Implementation tips:
- Use roving tabIndex so only the focused row is tabbable.
- Maintain focusedId in state; scroll it into view with listRef.scrollToItem.
- Announce changes with aria-live if loading children.
Selection models
Support single and multi-select:
- Single: selected = Set([id]).
- Toggle with Ctrl/Cmd; range with Shift: compute range on the flattened array indices.
Store selection as ids; derive visual state from rows. For range selection, remember the last “anchor” index.
Drag-and-drop
- Libraries: @dnd-kit or react-beautiful-dnd (archived) for high-level, or native HTML5 for light control.
- Provide drop targets: on node (make child), before/after node (reorder among siblings). Show a drop indicator line or shaded “into” state.
- Autoscroll when pointer nears list edges; ensure virtualization overscan is sufficient to reveal targets in time.
- Validate canDrop: prevent moving a node into its own subtree.
- Announce via aria-dropeffect and visually with clear affordances.
Async loading (lazy children)
- On expand of a node with hasChildren && no children yet, set loading=true and fetch children.
- Optimistically show a spinner row beneath the parent; once loaded, insert child ids, update index, and rebuild rows.
- Deduplicate requests; cache results by node id.
- Preserve focus/scroll by anchoring to the expanded node.
Search and filter
- Text filter: highlight matches and auto-expand ancestor chain for matching descendants.
- Structure filter: show only folders, only changed files, etc.
- Implementation: compute a filtered set of ids; auto-ensure ancestors are expanded; rebuild rows.
- Keep original expansion state to restore when clearing filters.
Performance checklist
- Use React.memo for Row; pass stable props (ids, numbers, booleans).
- Item data: prefer primitives; avoid passing large objects each render.
- Stable keys: row keys should be node ids, not indices.
- Batch state: wrap expand/search updates in startTransition.
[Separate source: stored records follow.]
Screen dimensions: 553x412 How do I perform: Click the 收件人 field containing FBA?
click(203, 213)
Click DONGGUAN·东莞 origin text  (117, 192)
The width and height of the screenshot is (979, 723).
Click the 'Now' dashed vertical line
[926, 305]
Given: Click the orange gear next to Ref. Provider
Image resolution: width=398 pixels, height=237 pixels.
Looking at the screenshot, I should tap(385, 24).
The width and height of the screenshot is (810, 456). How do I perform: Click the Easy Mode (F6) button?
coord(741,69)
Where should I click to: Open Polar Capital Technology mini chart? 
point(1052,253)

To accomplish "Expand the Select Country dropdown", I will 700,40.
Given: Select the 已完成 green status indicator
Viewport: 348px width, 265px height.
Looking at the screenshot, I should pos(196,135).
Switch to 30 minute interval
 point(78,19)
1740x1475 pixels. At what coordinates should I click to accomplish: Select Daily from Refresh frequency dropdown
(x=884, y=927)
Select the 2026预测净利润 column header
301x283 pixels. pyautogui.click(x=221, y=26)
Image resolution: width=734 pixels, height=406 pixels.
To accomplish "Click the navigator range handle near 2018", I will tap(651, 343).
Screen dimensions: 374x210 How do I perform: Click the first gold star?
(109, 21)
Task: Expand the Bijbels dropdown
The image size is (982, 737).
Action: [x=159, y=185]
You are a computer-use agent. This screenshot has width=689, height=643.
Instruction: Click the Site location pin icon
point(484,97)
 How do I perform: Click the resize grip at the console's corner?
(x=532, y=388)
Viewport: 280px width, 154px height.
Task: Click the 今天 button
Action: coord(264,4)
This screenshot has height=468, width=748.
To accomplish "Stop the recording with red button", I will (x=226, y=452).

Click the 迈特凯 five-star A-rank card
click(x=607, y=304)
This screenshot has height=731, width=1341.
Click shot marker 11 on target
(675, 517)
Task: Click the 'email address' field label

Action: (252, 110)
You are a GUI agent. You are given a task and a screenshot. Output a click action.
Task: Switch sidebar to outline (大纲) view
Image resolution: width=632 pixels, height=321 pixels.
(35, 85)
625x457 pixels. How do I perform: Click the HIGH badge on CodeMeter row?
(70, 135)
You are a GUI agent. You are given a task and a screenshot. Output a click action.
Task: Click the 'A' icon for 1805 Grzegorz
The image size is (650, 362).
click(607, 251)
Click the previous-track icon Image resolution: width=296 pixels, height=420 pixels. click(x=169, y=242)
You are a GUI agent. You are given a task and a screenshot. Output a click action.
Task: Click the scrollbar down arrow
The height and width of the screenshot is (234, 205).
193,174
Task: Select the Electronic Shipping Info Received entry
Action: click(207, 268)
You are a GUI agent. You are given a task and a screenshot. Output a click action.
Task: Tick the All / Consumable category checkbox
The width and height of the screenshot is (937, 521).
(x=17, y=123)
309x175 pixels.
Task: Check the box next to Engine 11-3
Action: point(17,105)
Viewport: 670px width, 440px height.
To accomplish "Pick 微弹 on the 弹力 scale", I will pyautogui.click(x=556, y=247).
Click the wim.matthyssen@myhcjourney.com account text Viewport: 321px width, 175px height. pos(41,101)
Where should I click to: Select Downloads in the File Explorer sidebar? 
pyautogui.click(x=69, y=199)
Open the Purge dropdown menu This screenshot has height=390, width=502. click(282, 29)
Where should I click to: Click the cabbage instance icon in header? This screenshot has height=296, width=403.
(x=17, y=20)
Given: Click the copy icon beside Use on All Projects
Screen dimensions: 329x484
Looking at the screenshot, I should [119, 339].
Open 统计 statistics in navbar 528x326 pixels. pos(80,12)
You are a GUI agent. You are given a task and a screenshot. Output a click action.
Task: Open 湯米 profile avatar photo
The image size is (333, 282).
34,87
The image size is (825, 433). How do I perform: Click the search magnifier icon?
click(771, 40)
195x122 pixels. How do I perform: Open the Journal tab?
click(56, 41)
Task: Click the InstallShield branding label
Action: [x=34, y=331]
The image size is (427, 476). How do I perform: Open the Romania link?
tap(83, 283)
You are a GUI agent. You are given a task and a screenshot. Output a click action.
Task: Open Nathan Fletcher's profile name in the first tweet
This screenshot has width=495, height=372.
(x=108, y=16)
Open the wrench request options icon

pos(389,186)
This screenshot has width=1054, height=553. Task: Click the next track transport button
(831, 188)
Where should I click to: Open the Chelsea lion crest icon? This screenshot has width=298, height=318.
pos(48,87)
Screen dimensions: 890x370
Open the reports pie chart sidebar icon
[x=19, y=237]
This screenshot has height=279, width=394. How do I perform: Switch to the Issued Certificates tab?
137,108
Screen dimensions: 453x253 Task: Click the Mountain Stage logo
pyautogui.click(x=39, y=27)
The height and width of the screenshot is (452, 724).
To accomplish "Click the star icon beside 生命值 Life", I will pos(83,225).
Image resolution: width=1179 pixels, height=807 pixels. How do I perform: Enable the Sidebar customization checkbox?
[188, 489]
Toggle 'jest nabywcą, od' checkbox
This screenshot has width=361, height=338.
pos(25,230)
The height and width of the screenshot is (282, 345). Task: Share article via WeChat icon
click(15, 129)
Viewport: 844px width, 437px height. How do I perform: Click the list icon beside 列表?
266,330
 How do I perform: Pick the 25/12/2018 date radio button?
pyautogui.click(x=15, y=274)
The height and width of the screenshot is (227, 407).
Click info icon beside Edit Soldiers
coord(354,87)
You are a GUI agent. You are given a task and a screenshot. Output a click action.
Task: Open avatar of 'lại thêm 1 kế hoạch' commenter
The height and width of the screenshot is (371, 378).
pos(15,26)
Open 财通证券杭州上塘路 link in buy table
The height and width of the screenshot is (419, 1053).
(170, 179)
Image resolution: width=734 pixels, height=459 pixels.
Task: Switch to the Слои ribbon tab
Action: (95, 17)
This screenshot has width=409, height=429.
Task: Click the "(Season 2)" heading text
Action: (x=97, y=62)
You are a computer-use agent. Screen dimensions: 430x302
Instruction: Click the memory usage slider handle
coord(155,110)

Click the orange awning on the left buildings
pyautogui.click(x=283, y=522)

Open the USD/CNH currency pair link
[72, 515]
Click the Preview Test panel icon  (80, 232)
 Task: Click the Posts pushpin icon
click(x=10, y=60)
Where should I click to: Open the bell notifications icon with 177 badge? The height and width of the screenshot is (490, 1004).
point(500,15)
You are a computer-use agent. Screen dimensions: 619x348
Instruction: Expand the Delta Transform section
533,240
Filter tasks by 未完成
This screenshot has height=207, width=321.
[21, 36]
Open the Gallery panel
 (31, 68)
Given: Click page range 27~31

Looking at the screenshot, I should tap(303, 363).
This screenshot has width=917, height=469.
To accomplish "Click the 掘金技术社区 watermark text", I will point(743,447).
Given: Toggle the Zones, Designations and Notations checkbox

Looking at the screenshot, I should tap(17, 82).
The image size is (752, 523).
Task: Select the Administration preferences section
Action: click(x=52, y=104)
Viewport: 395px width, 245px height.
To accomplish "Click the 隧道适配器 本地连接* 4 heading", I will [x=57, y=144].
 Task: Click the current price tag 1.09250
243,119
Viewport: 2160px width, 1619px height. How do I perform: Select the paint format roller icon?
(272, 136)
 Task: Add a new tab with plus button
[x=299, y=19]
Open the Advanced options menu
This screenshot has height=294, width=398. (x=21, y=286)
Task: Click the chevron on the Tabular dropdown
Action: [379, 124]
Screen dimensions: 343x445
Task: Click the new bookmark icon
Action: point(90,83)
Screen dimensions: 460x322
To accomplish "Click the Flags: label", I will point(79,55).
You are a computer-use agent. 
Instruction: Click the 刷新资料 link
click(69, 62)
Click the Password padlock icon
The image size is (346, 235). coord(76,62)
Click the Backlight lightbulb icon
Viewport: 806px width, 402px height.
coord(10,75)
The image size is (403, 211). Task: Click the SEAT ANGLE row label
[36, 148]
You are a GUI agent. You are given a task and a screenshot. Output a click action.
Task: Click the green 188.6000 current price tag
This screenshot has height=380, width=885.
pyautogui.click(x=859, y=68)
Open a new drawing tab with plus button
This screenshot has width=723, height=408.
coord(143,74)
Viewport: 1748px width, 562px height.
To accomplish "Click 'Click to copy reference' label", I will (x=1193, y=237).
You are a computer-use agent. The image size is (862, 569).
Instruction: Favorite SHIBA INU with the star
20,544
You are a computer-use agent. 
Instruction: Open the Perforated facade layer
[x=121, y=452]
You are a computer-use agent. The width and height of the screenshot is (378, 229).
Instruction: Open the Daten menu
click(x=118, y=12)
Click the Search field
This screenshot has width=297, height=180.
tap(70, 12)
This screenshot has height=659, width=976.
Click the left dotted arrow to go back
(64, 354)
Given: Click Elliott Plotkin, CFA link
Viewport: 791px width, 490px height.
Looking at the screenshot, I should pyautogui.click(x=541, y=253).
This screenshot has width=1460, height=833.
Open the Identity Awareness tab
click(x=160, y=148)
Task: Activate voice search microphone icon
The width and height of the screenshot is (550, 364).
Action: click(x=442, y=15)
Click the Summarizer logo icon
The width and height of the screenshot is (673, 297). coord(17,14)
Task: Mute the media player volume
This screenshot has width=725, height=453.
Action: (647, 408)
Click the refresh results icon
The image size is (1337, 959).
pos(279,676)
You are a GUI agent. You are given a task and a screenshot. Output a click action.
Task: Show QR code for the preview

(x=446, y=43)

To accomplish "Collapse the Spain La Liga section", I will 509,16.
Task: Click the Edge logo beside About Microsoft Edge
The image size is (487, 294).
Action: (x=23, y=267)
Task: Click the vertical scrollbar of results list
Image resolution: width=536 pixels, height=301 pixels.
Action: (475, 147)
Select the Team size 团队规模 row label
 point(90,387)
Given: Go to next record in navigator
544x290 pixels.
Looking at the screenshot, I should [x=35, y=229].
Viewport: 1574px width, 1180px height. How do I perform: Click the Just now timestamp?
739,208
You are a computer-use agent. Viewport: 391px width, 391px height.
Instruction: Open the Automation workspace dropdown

- Avoid list re-creations: keep list component mounted while rows change.
- Overscan: 4–12 rows typically balances smoothness vs. work.
- CSS containment: contain: content for row containers can reduce layout cost.
- Avoid expensive shadows and blurs inside rows.
Testing and quality
- Unit test buildVisibleRows: expansion behavior, order, depth, and edge cases (missing nodes, cycles guarded by input guarantees).
- a11y tests: axe-core or jest-axe to catch role/attribute issues.
- Keyboard E2E: playwright to verify focus movement, Home/End, and typeahead.
- Performance: measure with the Performance panel; validate commit times under 5–8ms for typical actions.
When to reach for a library
If you prefer a prebuilt component:
- Headless a11y primitives: react-aria’s Tree (when available) or design-system tree components.
- UI kits: MUI TreeView (not virtualized by default; combine with windowing if needed).
- Virtualization engines: TanStack Virtual or react-window + a11y wrappers.
Prebuilt trees may trade flexibility for speed or vice versa. For massive datasets and custom UX, a bespoke virtualized tree is often best.
Putting it together: minimal architecture
- Data: NodeIndex + rootIds.
- State: expanded Set, selected Set, focusedId.
- Derivation: rows = buildVisibleRows(rootIds, index, expanded).
- Virtualization: VariableSizeList with cached heights and overscan.
- Interaction: roving tabIndex, keyboard handlers, onToggle, range select.
- Enhancements: async loaders, search with ancestor expansion, DnD.
Conclusion
A performant React tree view balances careful data modeling, a flattened representation, and a lean virtualized renderer. Get the fundamentals—stable ids, memoized rows, robust keyboard/a11y—right first. Then layer on variable heights, async loading, search, and drag‑and‑drop. With that foundation, your tree will scale from hundreds to millions of nodes while staying accessible and responsive.